For our analysis, we will use a typical MIMO system with multiple transmit and receive antennas (see Figure 1). A pre-filter is used to improve synchronization performance. We will examine two well-known algorithms that can be used as a pre-filter in addition to our proposed algorithm. The filtered signal will be used by the synchronization algorithm to determine whether a packet is present and to estimate the symbol boundary (timing synchronization). This signal will then pass through a secondary filter that will estimate the originally transmitted signal. The data payload of the packet is a simple uncoded QAM signal. This was chosen so we may directly evaluate the performance improvement of our algorithm and avoid potential non-linear effects from forward error correction schemes. We used a standard 802.11a header [14] with well-known techniques for packet detection and timing synchronization from [15–17]. It is our intention to show improvements in performance as opposed to showing absolute performance. For that reason, we have chosen to use well-known training sequences as well as synchronization algorithms. The performance improvements demonstrated in this work should be directly applicable to all packet-based systems that require on packet detection and timing synchronization.
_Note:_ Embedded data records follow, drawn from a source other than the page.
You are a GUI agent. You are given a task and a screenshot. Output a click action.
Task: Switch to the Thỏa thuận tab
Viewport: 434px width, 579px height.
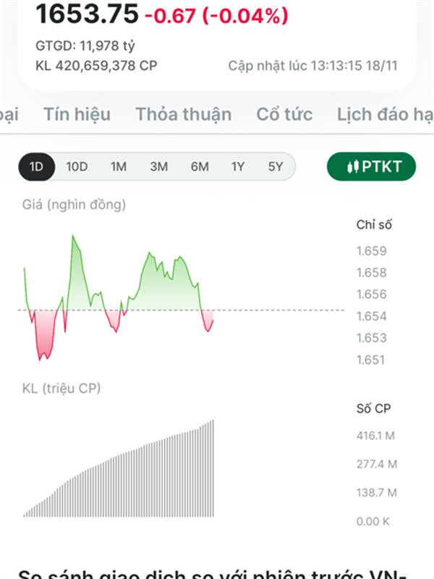click(184, 114)
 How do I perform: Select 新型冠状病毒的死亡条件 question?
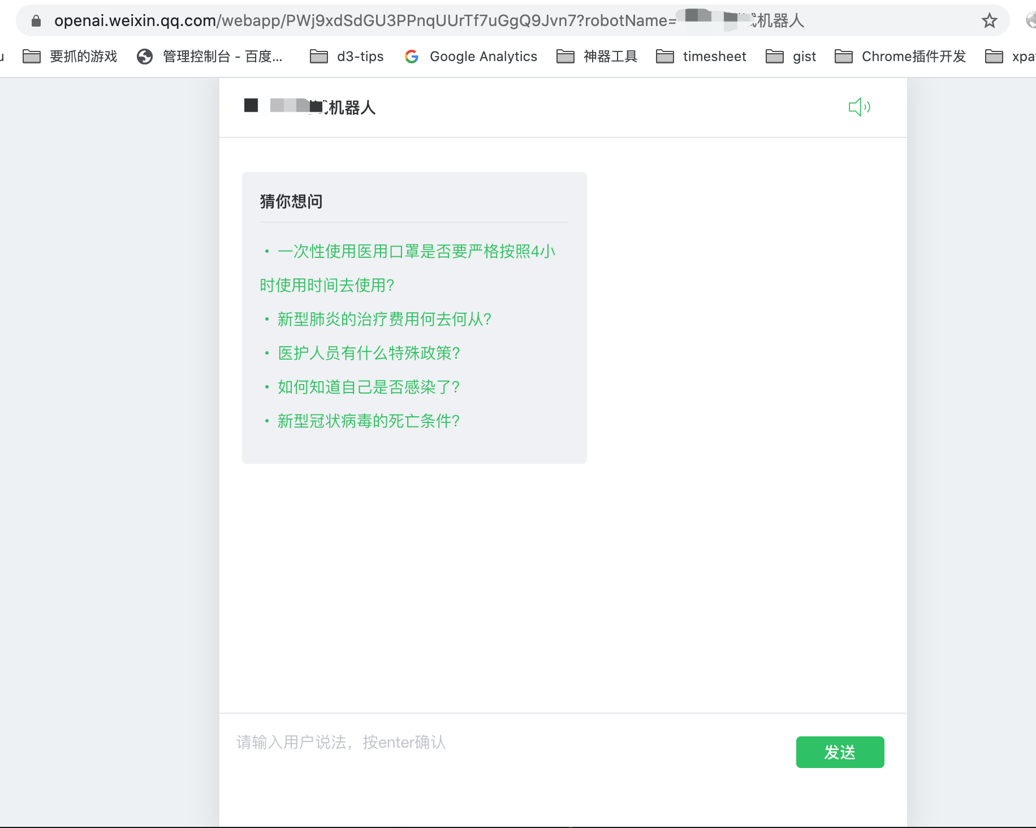coord(368,421)
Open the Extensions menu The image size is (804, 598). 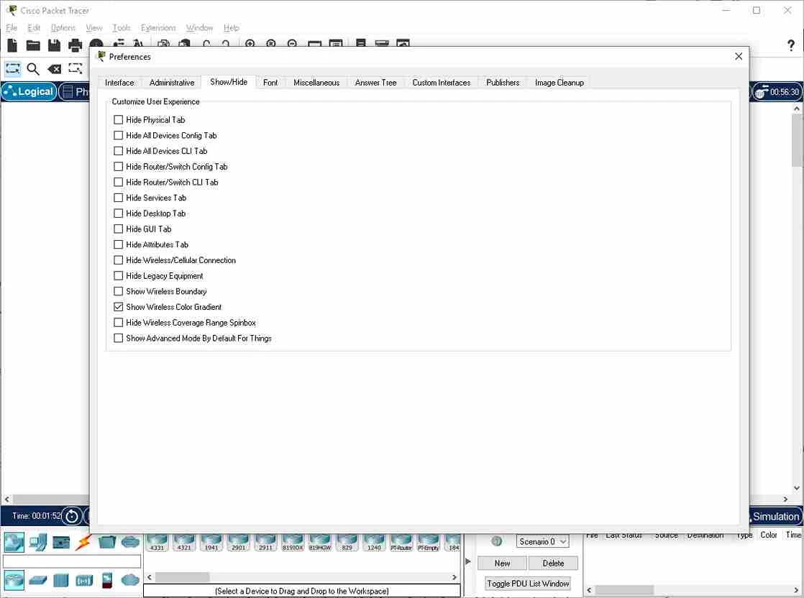(x=158, y=27)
We begin by defining some notation explicitly. We will use the superscript (*) to denote the complex conjugate transpose (Hermitian) of a vector or a matrix. Lowercase boldface symbols (y) will be used to denote vectors and uppercase boldface (W) will be used to denote matrices. The hat $(\hat{x})$ will denote estimates of signals, while a tilde $(\tilde{x})$ will be used to denote residual error signals. The trace operator for a matrix will be denoted as Tr().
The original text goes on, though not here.